Analysts cannot reliably use wmfdata to run SQL queries against Hive databases
Closed, ResolvedPublic
Actions

Assigned To

Authored By

	nshahquinn-wmf
	Feb 21 2020, 11:51 PM

Description

Due to introduction of Kerberos authentication, wmfdata switched to using PySpark to run SQL queries against Hive databases.

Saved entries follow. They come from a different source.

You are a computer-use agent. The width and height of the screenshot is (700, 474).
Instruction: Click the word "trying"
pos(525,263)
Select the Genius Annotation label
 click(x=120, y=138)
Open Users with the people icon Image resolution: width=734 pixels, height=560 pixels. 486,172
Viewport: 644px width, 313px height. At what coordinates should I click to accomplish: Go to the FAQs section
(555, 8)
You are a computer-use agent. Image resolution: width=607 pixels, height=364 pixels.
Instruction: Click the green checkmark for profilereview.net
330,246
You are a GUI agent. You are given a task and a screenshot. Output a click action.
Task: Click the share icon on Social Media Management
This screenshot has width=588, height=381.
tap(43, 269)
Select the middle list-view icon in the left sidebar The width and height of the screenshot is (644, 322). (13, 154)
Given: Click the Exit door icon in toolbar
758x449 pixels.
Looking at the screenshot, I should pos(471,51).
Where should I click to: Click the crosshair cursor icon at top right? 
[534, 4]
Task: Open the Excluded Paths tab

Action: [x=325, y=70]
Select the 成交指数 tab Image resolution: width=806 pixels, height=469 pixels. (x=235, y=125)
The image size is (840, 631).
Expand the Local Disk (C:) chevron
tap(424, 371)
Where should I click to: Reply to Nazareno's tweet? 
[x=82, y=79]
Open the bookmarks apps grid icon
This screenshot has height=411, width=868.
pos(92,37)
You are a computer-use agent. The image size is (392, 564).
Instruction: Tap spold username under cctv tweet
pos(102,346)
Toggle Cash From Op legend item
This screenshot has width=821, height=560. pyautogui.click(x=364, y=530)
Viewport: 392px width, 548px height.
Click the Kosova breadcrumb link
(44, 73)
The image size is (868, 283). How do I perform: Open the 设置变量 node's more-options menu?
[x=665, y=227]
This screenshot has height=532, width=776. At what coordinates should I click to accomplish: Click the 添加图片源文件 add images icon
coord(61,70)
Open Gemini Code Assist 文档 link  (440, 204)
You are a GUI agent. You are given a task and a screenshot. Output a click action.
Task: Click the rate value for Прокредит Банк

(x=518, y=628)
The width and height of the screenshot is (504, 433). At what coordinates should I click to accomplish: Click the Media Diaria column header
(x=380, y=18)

However, we are encountering some significant issues with Spark as a backend; this task tracks those issues.

Related Objects
Search...

Status	Assigned	Task
Resolved	nshahquinn-wmf	T245891 Analysts cannot reliably use wmfdata to run SQL queries against Hive databases
Resolved	nshahquinn-wmf	T245097 Update wmfdata to use sensible Spark settings
Resolved	nshahquinn-wmf	T245713 wmfdata cannot recover from a crashed Spark session
Declined	None	T245892 Spark application UI shows data for different application
Declined	nshahquinn-wmf	T245896 Spark applications crash when running large queries
Resolved	JAllemandou	T245897 Give clear recommendations for Spark settings
Resolved	nshahquinn-wmf	T246060 Update wmfdata to support multiple SQL engines for Hive databases
Resolved	elukey	T246132 Spark sessions can provision kerberos tickets in a more predictable manner
Declined	nshahquinn-wmf	T247103 wmfdata's Kerberos check should require at least 8 hours of validity

Event Timeline

nshahquinn-wmf created this task.Feb 21 2020, 11:51 PM

nshahquinn-wmf updated the task description. (Show Details)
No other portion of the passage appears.